**Texto**
———
Quando se fala de ambiente há uma certa tendência para se cair num moralismo fácil que irrita muitas pessoas. No entanto, a sustentabilidade faz-nos certas exigências éticas que não deveríamos ignorar como se não fosse nada connosco. A nossa sociedade de consumo, tecnológica, materialista, gastadora de recursos e utilizadora de mais do um planeta que temos, a isso nos obriga. Esta nossa atitude displicente relativamente ao planeta e às gerações futuras está assente numa cultura em que se ignora a pressão sobre os ecossistemas e em que não damos suficiente ênfase a questões de equidade, intra e inter geracionais. Mas como é que se potencia uma reflexão sobre estas temáticas sem se ser moralista/irritante? Como é que se chama a atenção a consumidores imaturos? Como é que se ultrapassa uma certa ignorância e uma certa demissão de uma reflexão ética sobre questões ligadas à sustentabilidade? A literatura é sempre uma resposta a considerar. Se nas crónicas anteriores sempre utilizei livros para depois falar de ambiente, nesta utilizo o ambiente para falar de um livro. Um livro que fala da problemática da sustentabilidade, dos males da nossa sociedade tecnológica e da falta de equilíbrio das nossas vidas. Eça de Queirós não era certamente um ambientalista, mas aproximou-se perigosamente disso com um dos seus últimos livros.
“A Cidade e As Serras” conta-nos a história de Jacinto, nascido e criado na opulência de Paris mas com riqueza produzida nas “terras de semeadura, de vinhedo, de cortiça e de olivados” dos seus antepassados em Portugal. Quando jovem, Jacinto acha que só podemos ser felizes aliando a cultura à técnica, e consequentemente gasta a sua elevada renda anual em livros e em todos os gadgets da altura. O sumptuoso 202, nos Campos Elísios, era uma montra de progresso técnico, com electricidade, elevador, telefone, telégrafo, conferençofone, teatrofone, máquina de escrever, máquina de calcular, e uma biblioteca com mais de trinta mil volumes. No entanto, Jacinto passa a sua sumptuosa vida a exclamar “que maçada” a tudo o que o rodeia e a tudo o que lhe acontece.
Aos 34 anos, pela primeira vez, Jacinto resolve vir a Portugal, a Tormes. Previne por carta o seu procurador da viagem, encomendando-lhe obras à casa da Serra e envia 3 dezenas de caixotes com o indispensável para os seus pequenos confortos. Parte uns meses depois com 23 malas para uma estadia estival no Douro. Uma série de percalços determinam que Jacinto chegue a Tormes sem que ninguém o espere, tendo-se as 23 malas transviado e os caixotes desaparecido algures entre Paris e Tormes. Apenas com a roupa que tem no corpo, Jacinto chega a uma casa em ruínas, sem mobília e sem que ninguém saiba que ele está a chegar. A carta também se tinha perdido e as obras na casa ainda nem tinham começado e é assim que o mais dandy de todos os parisienses se vê compelido a dormir num colchão improvisado com roupas emprestadas dos caseiros.
———
**Dados fornecidos**
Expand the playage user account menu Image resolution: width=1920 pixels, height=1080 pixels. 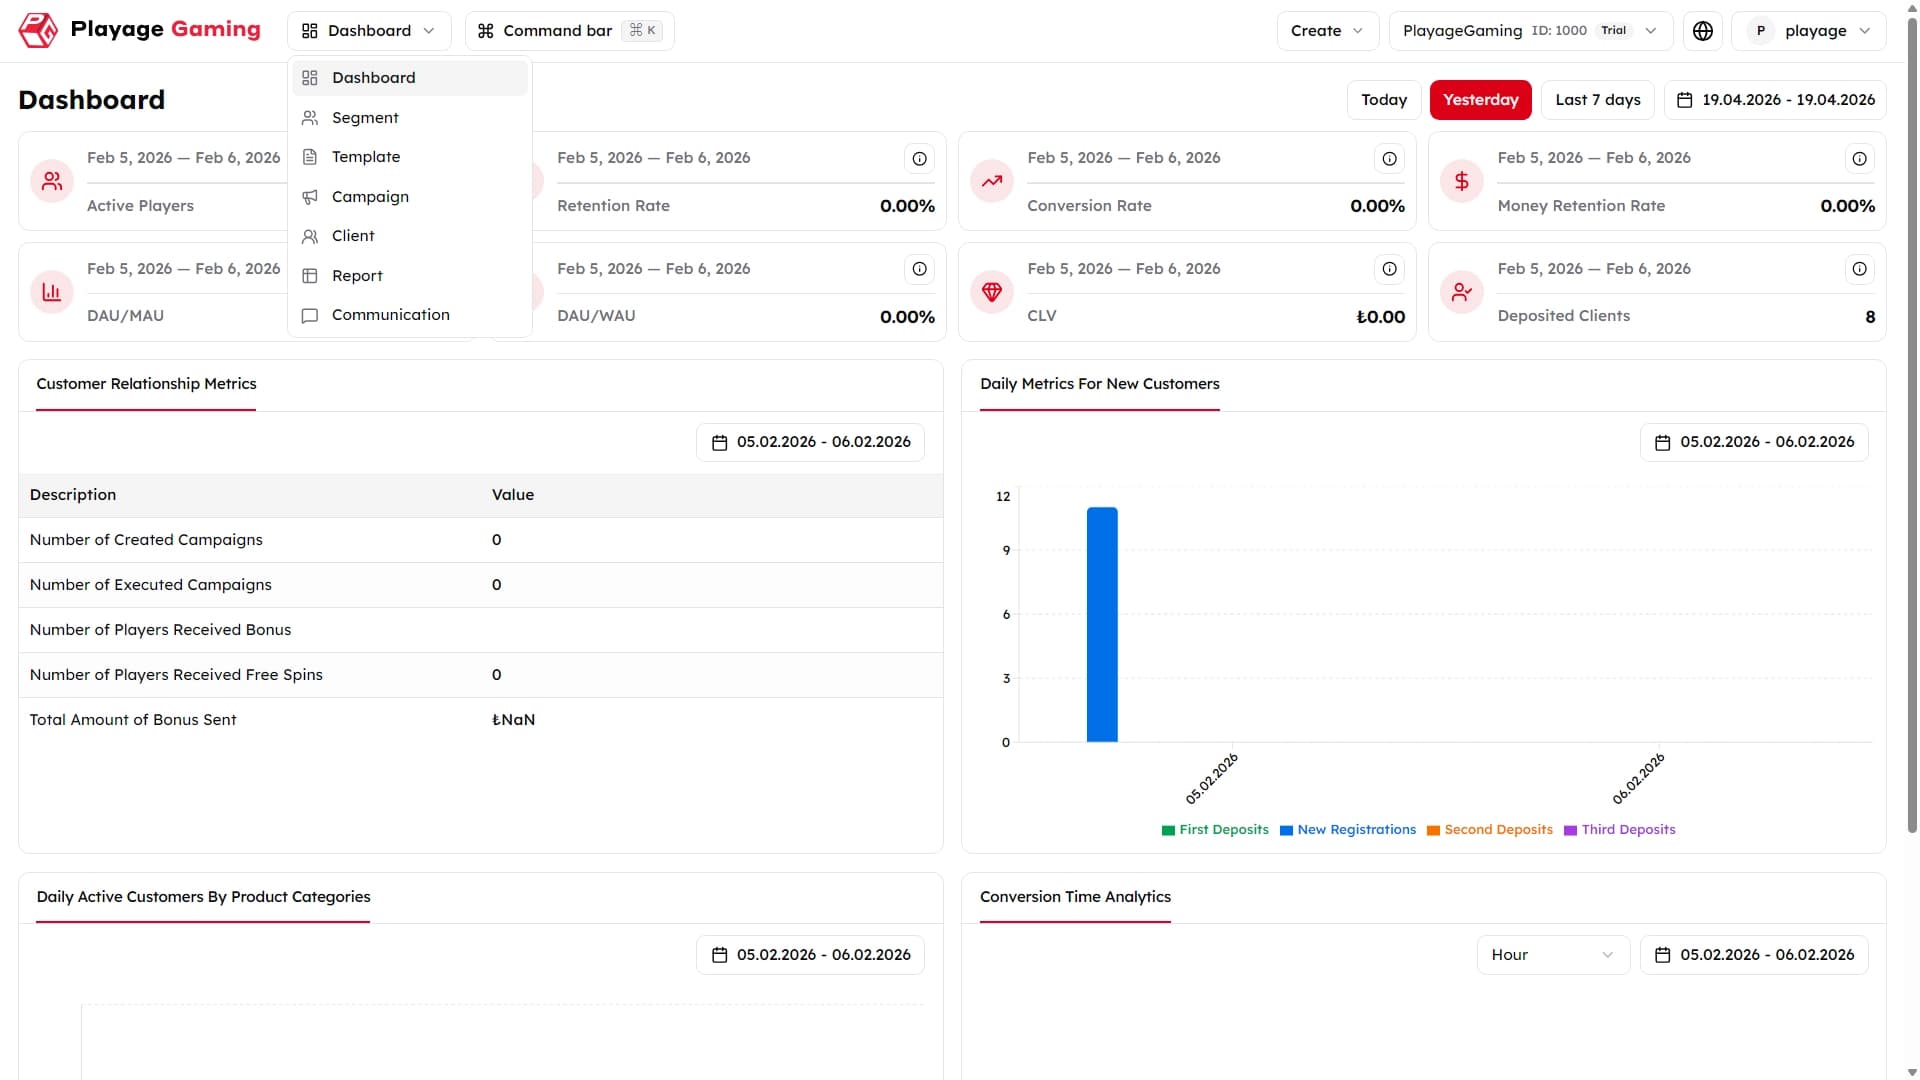click(1809, 31)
———
**Tarefas**
a: Pode reescrever de forma mais breve o parágrafo da crónica que começa por «Aos 34 anos, pela primeira vez», mantendo os factos principais?
b: Pode transcrever palavra por palavra o trecho da crónica que abre com as palavras "Aos 34 anos, pela" e fecha com "emprestadas dos caseiros."?

**Respostas por ordem**
a: Aos 34 anos, Jacinto decide ir pela primeira vez a Tormes, em Portugal. Avisa por carta o seu procurador, encomenda-lhe obras na casa da Serra e envia trinta caixotes com o indispensável para os seus confortos. Meses depois parte com 23 malas para passar o verão no Douro. Por uma série de percalços, as malas extraviam-se, os caixotes desaparecem e a carta perde-se. Jacinto chega apenas com a roupa do corpo a uma casa em ruínas e sem mobília, onde ninguém o espera e as obras nem começaram. Acaba a dormir num colchão improvisado, com roupas emprestadas pelos caseiros.

b:
Aos 34 anos, pela primeira vez, Jacinto resolve vir a Portugal, a Tormes. Previne por carta o seu procurador da viagem, encomendando-lhe obras à casa da Serra e envia 3 dezenas de caixotes com o indispensável para os seus pequenos confortos. Parte uns meses depois com 23 malas para uma estadia estival no Douro. Uma série de percalços determinam que Jacinto chegue a Tormes sem que ninguém o espere, tendo-se as 23 malas transviado e os caixotes desaparecido algures entre Paris e Tormes. Apenas com a roupa que tem no corpo, Jacinto chega a uma casa em ruínas, sem mobília e sem que ninguém saiba que ele está a chegar. A carta também se tinha perdido e as obras na casa ainda nem tinham começado e é assim que o mais dandy de todos os parisienses se vê compelido a dormir num colchão improvisado com roupas emprestadas dos caseiros.